"His background offers the biggest clue to how he created his kitschy universe of pastel pastries and gloopy cherry pies. He came to art via illustration and animation, becoming an apprentice at Walt Disney Studios before going on to work as a cartoonist and motion picture animator. When you paint for a huge, mainstream audience, you get a firm grasp on directness and legibility, on how to get your ideas across immediately, like a cream pie to the face."
"Then in the 1950s he met Elaine and Willem de Kooning and a bunch of other abstract expressionists and hey presto, you've got a flavour combination that works: a background in art for a big audience, and a knowledge of modern, conceptual experimentation. Delicious. The earliest works here, from 1956, are of a butcher's counter and a pinball machine quintessential Thiebaud themes but the marks are thick and grubby. It's all dark, filthy, almost pushing towards abstraction."

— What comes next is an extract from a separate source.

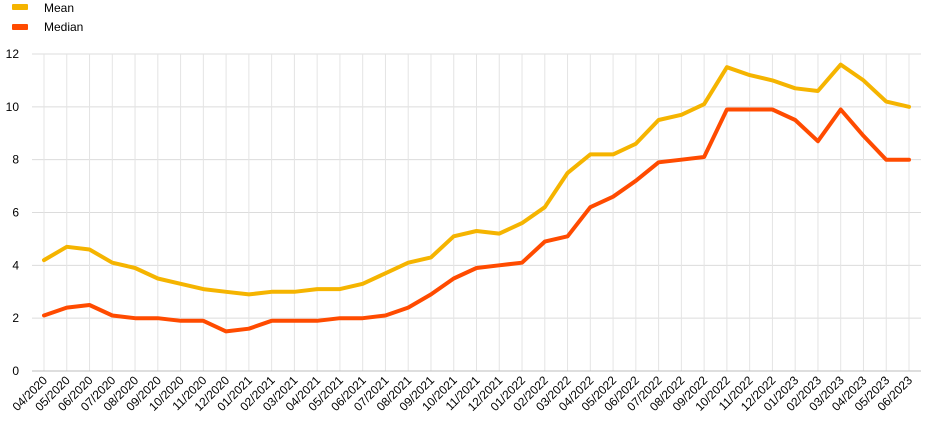 Image resolution: width=945 pixels, height=427 pixels. What do you see at coordinates (16, 160) in the screenshot?
I see `y-tick-label: 8` at bounding box center [16, 160].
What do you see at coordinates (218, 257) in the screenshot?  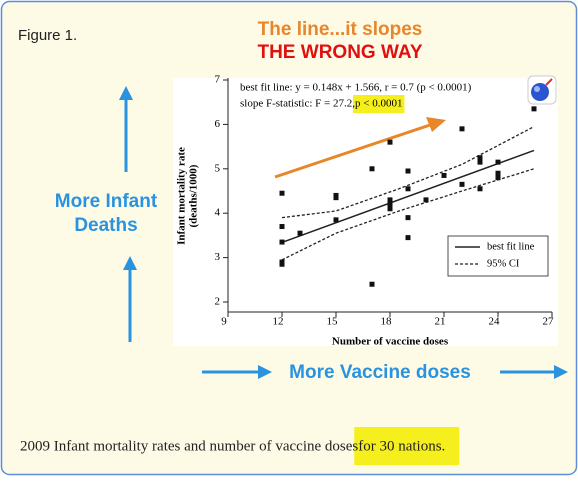 I see `y-tick-label: 3` at bounding box center [218, 257].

Wayne Thiebaud painted iconic cakes, sweets and gumball machines rendered as pastel pastries and glistening pies that tempt viewers with immediate sensory appeal. His imagery merges a background in illustration and animation with encounters from 1950s abstract expressionism to create legible, direct compositions informed by formal experimentation. The work updates the still-life tradition while probing mid-century American consumerism and mass production. Early 1956 pieces verge on muddy abstraction, but by the early 1960s his signature treatment—thick paint, vivid color, and clear forms—arrives. Exhibited in the first UK museum show at the Courtauld, the paintings balance kitsch allure with serious material engagement.